Netflix subscriber growth slows, stock drops

In This Article:

Yahoo Finance's Julie Hyman and Brian Sozzi discuss Netflix's stock taking a dip, subscriber growth, the company's fourth quarter earnings, and the outlook for the streaming platform.

Video Transcript

JULIE HYMAN: We have to start by digging into Netflix and those disappointing numbers from the company on a number of different fronts here. Now with Netflix, of course, subscribers are always what tend to get the most attention. So let's run through those numbers quickly here.

Fourth quarter subscribers up 8.3 million. That misses the company's own prior guide of 8.5 million. Also the company saying, in this current quarter, it's going to grow subscribers by 2.5 million. That's versus growth of 4 million a year earlier. So pretty dramatic slowdown in that first quarter growth rate here. Also getting some attention, operating margin at 8.2% versus 14.4% a year earlier. That's the fourth quarter number there as the company spent more money on content.

And Brian Sozzi, some of the spending on content paid off.

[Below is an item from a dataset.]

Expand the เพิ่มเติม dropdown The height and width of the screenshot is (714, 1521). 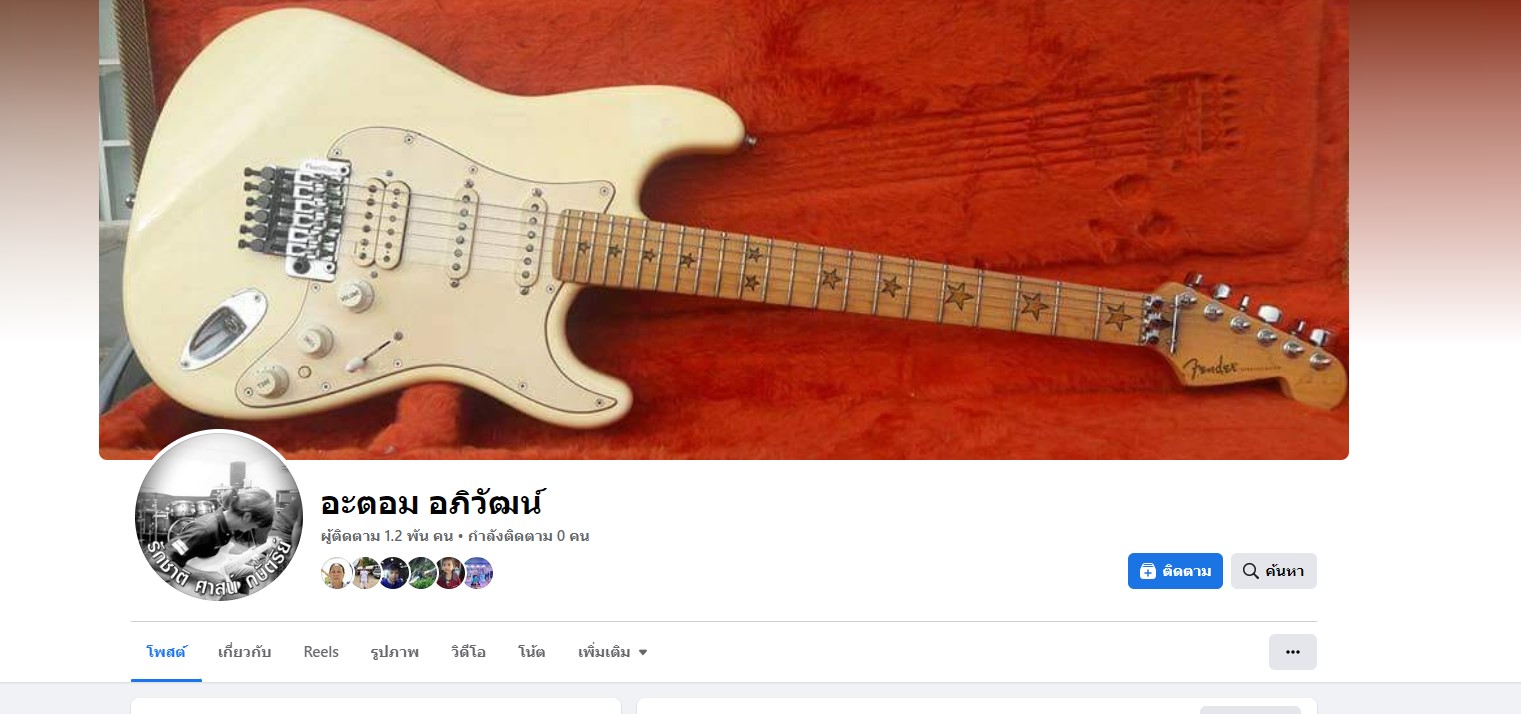[613, 652]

I mean, Netflix had some really big hits during the quarter and over the course of the year between "Squid Game," "Don't Look Up," also getting really big numbers. But it seems like it wasn't enough, particularly when you look across the globe.

BRIAN SOZZI: No, and it really wasn't enough for Wall Street. As you're seeing with the stock reaction here in the pre-market, Julie, absolutely vicious. I counted at least four downgrades by sell sign analysts this morning on Netflix after this quarter. Makes you wonder where the hell were they last week into this report. Nonetheless, there was a lot of concern here.

And there's a lot of concerning takeaways, I think, from the earnings call. When you have Reed Hastings, the co-chief executive officer of Netflix, hopping on this very lengthy earnings call, saying that, hey, we're being impacted by increased competition. We're being impacted by, what he is calling, a COVID hangover effect and, oh yeah, we really can't measure the impact of any of this stuff and when it might end, those are red flags.

And I think that's why you see the likes of Pivotal Research-- and I just wrote about this, the story's on the Yahoo Finance Homepage right now-- why you have analysts calling Netflix shares dead money, potentially dead money right now, even after this very sharp pullback.

JULIE HYMAN: Well, I'm curious because I didn't get a chance to take a look at that note size. Does Pivotal say it's dead money for how long? I mean, typically you'll get an analyst make a comment like that and say, you know, this is a period that's going to last X amount of time. Did they put a time frame on it?